Information shown:
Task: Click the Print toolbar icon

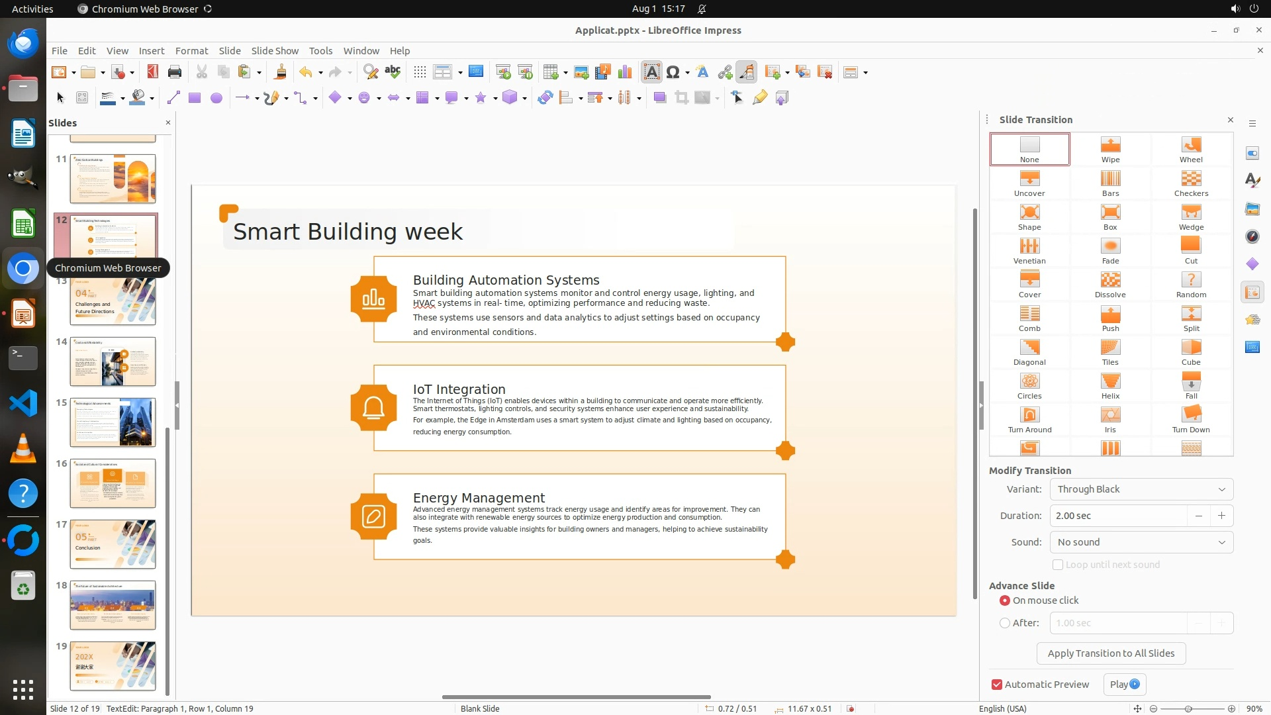Action: [x=175, y=72]
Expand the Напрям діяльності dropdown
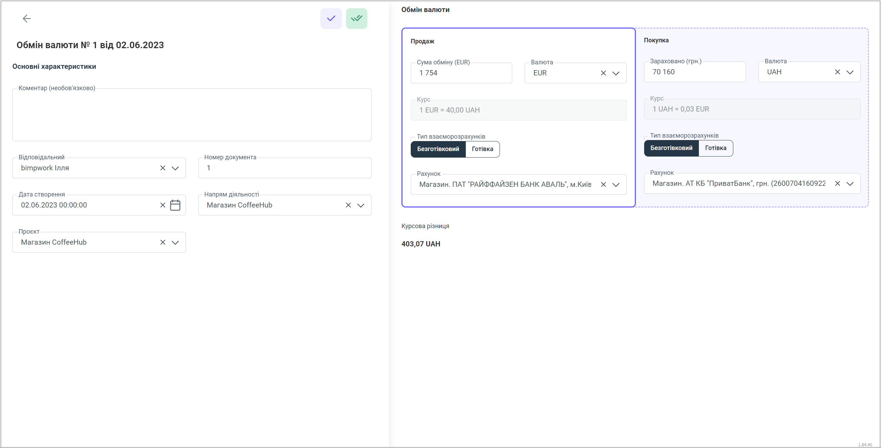The height and width of the screenshot is (448, 881). [360, 205]
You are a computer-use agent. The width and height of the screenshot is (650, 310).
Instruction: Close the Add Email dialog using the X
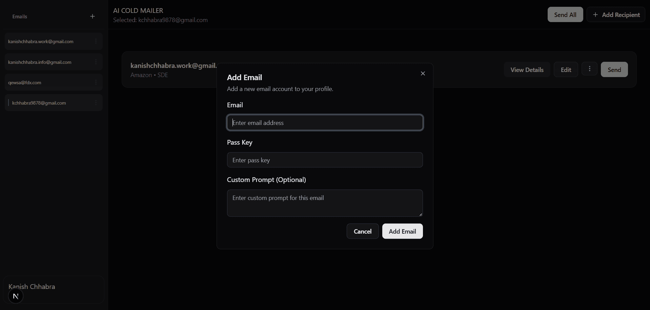click(423, 73)
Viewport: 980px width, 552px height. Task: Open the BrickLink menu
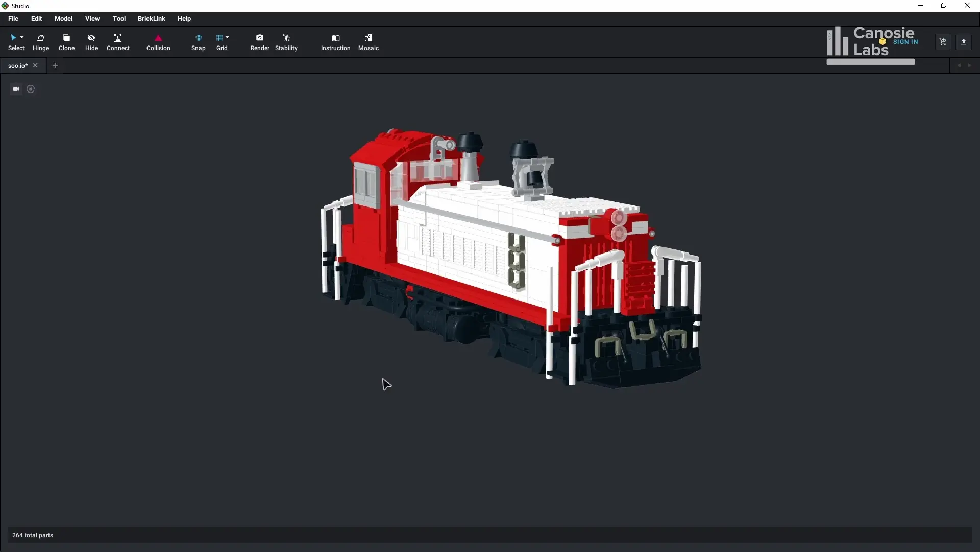[151, 18]

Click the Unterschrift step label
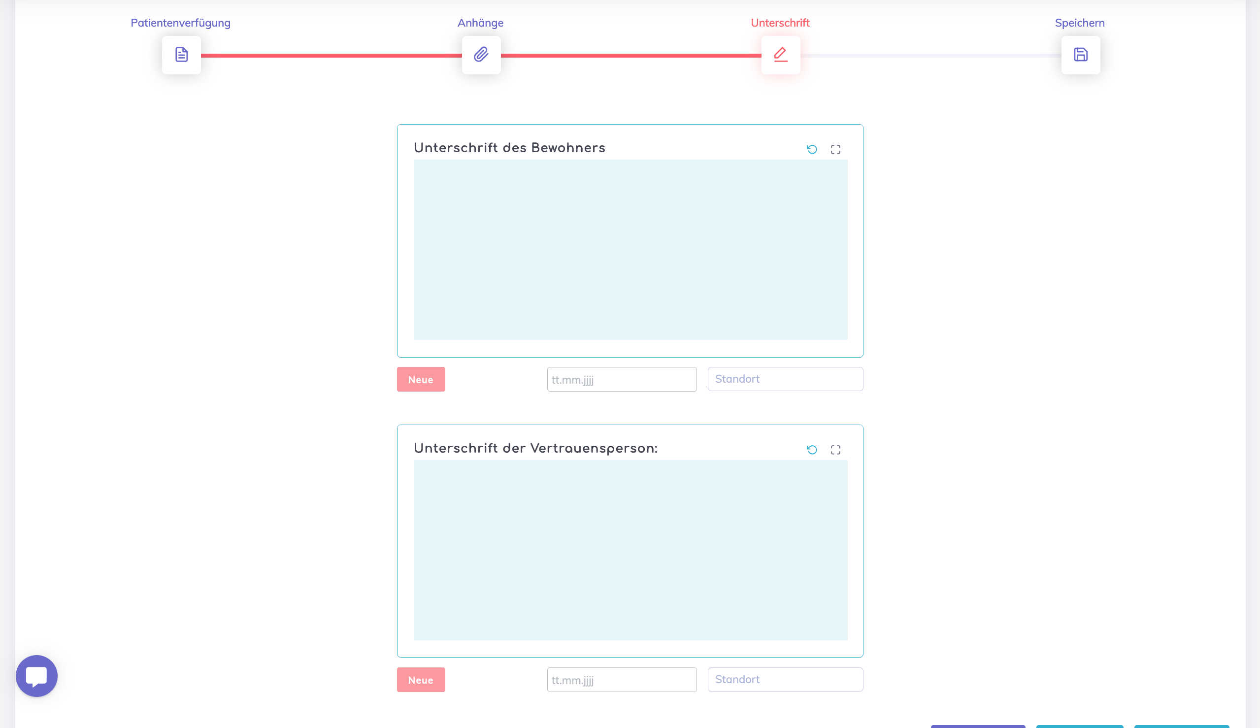[780, 23]
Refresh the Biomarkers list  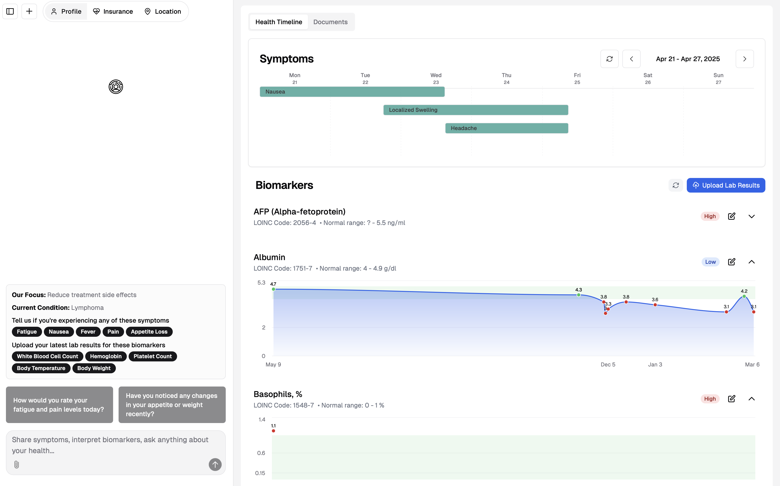click(675, 185)
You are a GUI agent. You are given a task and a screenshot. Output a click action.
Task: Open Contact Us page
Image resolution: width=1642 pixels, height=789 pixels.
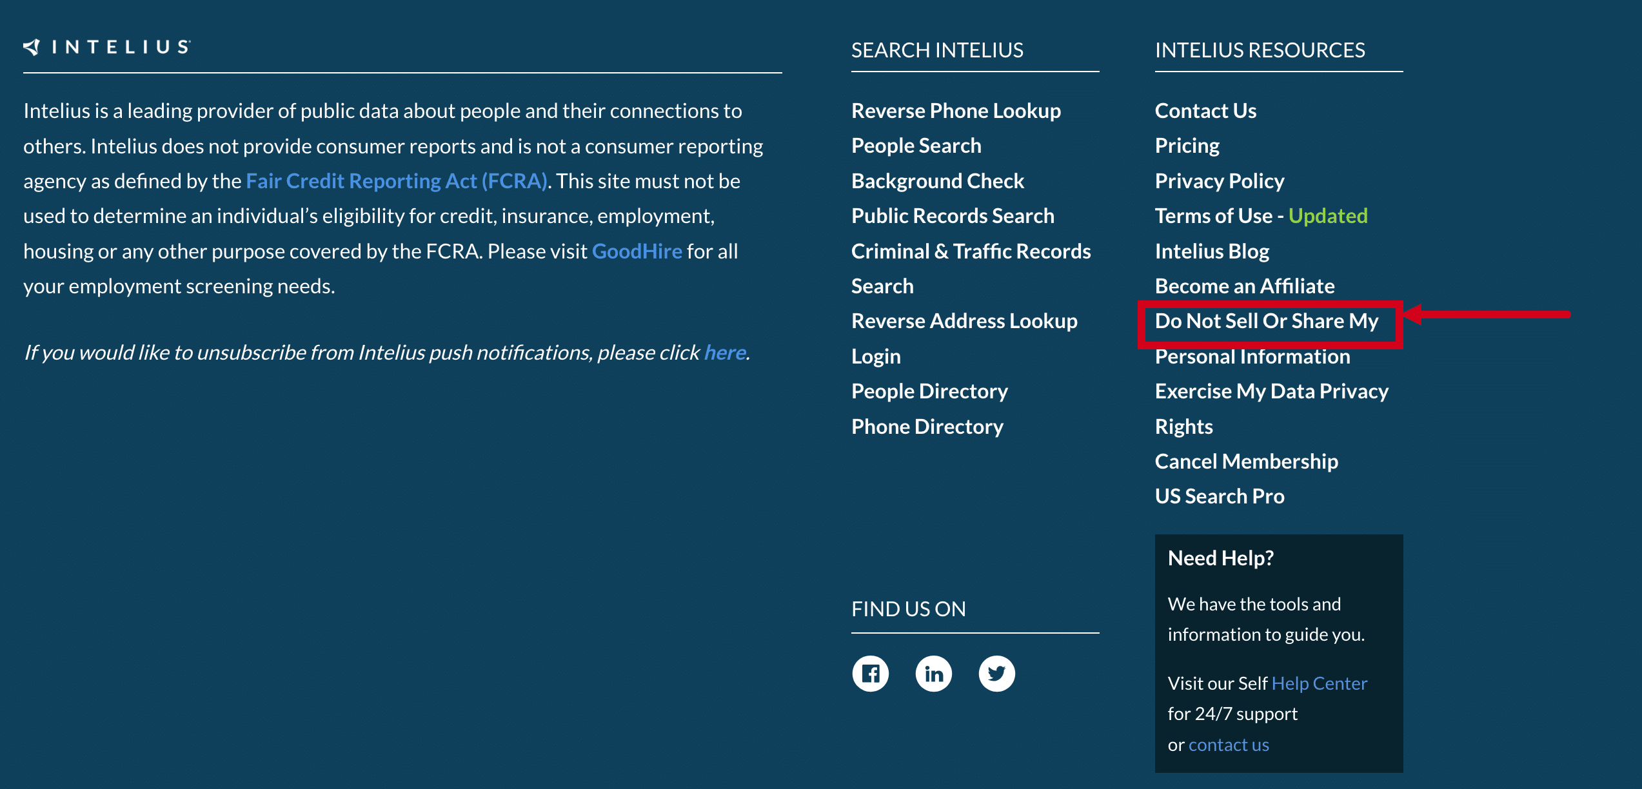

Exercise requirements: For the word "agent", state how many lines of the entries contain it, with nothing else.

Exercise output: 2